Facile fabrication of sea buckthorn biocarbon (SB)@α-Fe2O3 composite catalysts and their applications for adsorptive removal of doxycycline wastewater through a cohesive heterogeneous Fenton-like regeneration

Abstract

A facile, low-cost and novel route for successful synthesis of SB@α-Fe₂O₃ composite catalysts was described through a simple thermal conversion process from SB@β-FeOOH precursor. The products were characterized by X-ray diffraction (XRD), scanning electron microscopy (SEM), energy dispersive spectrometry (EDS) and Fourier transformed infrared spectroscopy (FTIR) analysis, respectively. The experimental results indicated that α-Fe₂O₃ phase nanoparticles in the SB@α-Fe₂O₃ composites appeared in spindly nanorods and were highly dispersed on the surface of sea buckthorn biocarbon (SB) platform. The mechanism of thermal conversion from SB@β-FeOOH precursor to SB@α-Fe₂O₃ products was discussed.
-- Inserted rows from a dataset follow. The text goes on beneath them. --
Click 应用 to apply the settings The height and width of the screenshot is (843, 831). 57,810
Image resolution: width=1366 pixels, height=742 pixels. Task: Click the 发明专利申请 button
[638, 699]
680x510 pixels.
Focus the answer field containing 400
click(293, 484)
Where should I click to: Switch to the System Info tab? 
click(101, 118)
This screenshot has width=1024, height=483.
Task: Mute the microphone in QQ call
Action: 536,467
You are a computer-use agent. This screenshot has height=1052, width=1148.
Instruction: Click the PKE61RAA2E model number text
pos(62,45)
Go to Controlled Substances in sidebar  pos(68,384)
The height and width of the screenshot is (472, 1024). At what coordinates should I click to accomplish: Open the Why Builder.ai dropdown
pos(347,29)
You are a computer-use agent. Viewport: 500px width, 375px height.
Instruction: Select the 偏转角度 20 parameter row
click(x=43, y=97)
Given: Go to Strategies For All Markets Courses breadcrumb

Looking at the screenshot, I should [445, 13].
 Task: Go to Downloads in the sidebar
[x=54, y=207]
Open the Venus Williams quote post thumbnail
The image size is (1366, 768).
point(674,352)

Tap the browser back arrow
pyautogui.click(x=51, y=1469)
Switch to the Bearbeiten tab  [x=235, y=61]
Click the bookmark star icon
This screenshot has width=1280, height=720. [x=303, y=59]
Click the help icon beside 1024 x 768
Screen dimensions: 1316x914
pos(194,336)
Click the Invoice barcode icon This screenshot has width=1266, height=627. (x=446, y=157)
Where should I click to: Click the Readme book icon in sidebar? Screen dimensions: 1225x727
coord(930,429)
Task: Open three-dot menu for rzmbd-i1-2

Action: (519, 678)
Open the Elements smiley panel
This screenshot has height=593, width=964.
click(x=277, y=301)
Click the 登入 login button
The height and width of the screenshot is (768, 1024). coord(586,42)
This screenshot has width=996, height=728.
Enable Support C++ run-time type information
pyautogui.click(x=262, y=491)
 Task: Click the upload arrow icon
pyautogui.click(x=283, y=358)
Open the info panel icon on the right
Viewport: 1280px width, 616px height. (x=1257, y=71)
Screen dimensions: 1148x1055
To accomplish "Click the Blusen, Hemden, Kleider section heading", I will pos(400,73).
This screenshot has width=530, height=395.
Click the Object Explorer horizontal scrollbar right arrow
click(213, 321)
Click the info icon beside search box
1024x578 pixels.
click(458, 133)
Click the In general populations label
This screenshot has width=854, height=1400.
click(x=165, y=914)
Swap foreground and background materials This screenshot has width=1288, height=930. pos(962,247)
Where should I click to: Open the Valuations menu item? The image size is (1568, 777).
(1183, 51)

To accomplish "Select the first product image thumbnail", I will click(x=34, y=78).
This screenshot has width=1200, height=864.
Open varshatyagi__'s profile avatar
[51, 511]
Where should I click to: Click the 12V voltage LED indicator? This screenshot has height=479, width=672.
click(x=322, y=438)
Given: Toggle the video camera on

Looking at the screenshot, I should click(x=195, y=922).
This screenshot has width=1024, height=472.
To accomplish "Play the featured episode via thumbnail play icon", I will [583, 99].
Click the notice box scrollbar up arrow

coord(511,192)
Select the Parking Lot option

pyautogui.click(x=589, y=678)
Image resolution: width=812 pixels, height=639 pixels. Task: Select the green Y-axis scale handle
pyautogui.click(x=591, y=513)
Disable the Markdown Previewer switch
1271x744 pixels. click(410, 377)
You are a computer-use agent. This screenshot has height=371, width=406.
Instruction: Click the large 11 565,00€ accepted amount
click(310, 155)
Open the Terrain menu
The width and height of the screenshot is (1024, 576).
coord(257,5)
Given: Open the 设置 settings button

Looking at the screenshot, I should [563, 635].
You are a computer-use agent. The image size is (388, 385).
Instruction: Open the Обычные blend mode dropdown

Subsequently, the naked SB and resultant SB@α-Fe₂O₃ composites were applied in fixed-bed columns for the effective pre-adsorption of doxycycline (DO) from an aqueous solution. Breakthrough curves for DO adsorption were carried out at different empty bed contact times (EBCTs). The results showed that the adsorption capacity of SB@α-Fe₂O₃ was much better than that of SB at all tested EBCTs. The DO-saturated SB@α-Fe₂O₃ bed was almost completely regenerated in situ through triggering a succedent heterogeneous Fenton-like regeneration process with an H₂O₂ dose of 1% w/v for 3 h, while the naked SB was hardly regenerated by a parallel processes. In view of the facile synthetic method of composites, the superior adsorption performance and the effective way of regeneration for consecutive pre-adsorption/regeneration cycles, the heterogeneous Fenton-like oxidation of DO-exhausted SB@α-Fe₂O₃ presents to be a promising and viable strategy for the regeneration of adsorbent. Regeneration mechanism of SB@α-Fe₂O₃ was in-depth investigated.